===== Provided information =====

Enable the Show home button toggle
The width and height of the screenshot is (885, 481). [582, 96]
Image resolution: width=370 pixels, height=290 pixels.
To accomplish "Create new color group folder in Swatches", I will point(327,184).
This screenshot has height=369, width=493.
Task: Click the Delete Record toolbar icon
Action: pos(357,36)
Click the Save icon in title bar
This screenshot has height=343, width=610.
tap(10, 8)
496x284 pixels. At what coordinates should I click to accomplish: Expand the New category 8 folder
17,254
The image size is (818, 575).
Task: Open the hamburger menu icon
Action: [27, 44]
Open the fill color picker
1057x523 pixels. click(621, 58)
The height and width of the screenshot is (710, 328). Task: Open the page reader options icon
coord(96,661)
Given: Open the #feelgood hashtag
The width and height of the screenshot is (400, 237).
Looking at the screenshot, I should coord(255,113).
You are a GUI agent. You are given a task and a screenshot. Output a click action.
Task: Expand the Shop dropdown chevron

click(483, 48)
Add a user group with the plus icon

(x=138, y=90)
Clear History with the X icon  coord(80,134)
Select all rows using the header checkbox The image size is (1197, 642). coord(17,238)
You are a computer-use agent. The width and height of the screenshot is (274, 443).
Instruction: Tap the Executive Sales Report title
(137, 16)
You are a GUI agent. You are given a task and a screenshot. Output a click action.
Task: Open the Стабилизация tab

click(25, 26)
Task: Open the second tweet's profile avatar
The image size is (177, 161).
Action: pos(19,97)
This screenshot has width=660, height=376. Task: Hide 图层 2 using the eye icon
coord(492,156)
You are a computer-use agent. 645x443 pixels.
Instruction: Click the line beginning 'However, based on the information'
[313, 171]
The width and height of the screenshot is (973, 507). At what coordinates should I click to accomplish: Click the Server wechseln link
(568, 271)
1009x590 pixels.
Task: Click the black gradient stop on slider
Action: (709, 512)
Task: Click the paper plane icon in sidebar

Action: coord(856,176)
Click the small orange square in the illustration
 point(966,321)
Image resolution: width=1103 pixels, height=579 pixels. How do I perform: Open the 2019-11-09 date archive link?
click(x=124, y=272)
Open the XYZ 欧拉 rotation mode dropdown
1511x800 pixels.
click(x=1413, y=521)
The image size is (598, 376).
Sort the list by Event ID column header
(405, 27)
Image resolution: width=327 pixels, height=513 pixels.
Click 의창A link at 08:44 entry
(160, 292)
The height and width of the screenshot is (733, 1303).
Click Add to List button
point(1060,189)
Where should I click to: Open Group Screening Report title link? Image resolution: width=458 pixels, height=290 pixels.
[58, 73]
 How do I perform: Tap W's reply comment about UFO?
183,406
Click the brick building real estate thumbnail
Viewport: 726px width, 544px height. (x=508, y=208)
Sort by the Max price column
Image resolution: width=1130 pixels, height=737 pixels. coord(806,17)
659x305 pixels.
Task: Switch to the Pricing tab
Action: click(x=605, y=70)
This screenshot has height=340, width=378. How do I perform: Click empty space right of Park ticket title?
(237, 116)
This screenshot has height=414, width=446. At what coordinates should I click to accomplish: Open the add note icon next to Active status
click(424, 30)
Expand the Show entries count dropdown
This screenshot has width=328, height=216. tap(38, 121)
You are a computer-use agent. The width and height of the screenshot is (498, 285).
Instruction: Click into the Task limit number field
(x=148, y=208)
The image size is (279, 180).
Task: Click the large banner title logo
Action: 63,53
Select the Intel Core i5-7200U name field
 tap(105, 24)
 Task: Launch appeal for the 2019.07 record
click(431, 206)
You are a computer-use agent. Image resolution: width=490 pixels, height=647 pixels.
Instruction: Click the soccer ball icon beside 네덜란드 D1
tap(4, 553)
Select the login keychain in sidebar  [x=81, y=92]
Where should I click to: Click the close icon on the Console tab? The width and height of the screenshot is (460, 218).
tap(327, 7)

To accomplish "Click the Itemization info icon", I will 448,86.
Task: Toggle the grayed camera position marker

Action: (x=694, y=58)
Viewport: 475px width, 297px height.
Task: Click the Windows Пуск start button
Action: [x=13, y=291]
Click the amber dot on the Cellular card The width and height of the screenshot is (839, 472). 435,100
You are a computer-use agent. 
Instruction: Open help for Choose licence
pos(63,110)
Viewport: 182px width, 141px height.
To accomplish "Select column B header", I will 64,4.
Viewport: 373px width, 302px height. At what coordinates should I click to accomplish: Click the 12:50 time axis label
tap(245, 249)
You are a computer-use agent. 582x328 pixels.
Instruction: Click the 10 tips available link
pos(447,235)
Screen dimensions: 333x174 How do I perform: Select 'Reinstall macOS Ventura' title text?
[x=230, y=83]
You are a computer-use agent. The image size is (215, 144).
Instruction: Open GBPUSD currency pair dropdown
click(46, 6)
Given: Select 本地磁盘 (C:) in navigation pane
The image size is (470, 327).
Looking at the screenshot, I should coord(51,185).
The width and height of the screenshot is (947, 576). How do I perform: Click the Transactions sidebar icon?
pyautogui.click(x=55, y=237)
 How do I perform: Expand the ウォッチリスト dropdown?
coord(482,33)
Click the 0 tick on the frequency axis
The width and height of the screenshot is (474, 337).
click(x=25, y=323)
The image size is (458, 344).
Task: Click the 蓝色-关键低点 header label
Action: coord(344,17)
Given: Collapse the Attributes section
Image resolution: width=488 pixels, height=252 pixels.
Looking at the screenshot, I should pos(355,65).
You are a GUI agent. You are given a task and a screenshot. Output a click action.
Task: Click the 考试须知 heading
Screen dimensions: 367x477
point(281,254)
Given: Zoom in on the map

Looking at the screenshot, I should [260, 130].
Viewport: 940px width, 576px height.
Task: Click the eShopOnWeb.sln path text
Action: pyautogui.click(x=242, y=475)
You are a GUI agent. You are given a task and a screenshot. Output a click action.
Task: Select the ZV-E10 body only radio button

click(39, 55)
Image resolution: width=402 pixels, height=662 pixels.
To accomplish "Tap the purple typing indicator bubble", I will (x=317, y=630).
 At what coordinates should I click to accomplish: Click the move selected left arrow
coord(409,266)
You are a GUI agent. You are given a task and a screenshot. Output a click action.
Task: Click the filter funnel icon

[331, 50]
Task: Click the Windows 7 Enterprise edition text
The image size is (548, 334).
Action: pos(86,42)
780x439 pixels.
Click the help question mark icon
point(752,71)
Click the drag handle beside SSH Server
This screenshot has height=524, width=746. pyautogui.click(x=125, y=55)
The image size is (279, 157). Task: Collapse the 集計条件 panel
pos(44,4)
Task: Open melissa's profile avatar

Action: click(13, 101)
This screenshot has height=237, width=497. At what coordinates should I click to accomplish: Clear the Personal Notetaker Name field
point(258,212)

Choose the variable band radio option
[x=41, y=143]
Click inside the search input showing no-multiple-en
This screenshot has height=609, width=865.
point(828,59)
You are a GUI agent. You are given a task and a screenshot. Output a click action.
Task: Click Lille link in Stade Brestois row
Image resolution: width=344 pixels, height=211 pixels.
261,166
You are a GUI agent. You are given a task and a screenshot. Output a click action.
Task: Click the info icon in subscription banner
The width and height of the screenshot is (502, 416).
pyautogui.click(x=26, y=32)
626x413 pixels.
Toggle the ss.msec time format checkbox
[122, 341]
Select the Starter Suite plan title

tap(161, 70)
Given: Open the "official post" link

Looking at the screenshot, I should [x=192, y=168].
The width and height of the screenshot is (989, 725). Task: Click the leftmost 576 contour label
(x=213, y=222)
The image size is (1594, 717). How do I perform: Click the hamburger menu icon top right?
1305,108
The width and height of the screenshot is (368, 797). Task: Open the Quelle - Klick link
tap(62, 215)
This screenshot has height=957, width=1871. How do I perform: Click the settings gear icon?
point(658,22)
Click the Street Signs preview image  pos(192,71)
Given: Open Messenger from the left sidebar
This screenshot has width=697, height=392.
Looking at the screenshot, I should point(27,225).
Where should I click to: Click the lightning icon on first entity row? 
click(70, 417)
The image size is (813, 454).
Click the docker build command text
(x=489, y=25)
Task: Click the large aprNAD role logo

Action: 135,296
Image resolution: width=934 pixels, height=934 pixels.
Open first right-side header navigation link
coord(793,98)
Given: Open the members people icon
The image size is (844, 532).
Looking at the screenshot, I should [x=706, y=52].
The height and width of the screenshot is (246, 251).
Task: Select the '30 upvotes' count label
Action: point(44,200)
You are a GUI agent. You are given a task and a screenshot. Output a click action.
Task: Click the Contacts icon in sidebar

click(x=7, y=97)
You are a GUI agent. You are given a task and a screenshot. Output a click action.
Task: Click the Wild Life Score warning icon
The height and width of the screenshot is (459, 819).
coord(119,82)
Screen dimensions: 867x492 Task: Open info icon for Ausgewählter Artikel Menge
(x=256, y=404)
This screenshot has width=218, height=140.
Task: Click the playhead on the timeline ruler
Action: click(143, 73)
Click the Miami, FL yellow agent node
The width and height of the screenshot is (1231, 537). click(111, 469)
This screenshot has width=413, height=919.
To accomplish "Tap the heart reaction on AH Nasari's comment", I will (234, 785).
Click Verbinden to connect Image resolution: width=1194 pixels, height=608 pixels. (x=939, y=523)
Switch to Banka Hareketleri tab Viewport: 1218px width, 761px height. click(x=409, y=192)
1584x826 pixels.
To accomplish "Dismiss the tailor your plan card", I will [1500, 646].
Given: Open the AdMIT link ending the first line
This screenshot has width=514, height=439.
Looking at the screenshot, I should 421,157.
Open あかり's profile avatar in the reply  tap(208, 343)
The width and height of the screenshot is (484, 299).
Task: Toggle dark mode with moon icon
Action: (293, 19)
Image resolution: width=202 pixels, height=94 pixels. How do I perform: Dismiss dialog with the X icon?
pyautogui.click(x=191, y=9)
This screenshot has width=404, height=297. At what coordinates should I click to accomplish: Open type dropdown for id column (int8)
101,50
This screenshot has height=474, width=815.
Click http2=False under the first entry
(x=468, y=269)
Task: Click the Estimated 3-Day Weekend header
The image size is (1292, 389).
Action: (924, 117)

=====

#### [Task directions]
Check each line of the entries above for the string "computer", and return those that contain it.

#### [Result]
You are a computer-use agent. The width and height of the screenshot is (274, 443).
You are a computer-use agent. 645x443 pixels.
You are a computer-use agent. The width and height of the screenshot is (498, 285).
You are a computer-use agent. Image resolution: width=490 pixels, height=647 pixels.
You are a computer-use agent. 
You are a computer-use agent. 582x328 pixels.
You are a computer-use agent. The image size is (215, 144).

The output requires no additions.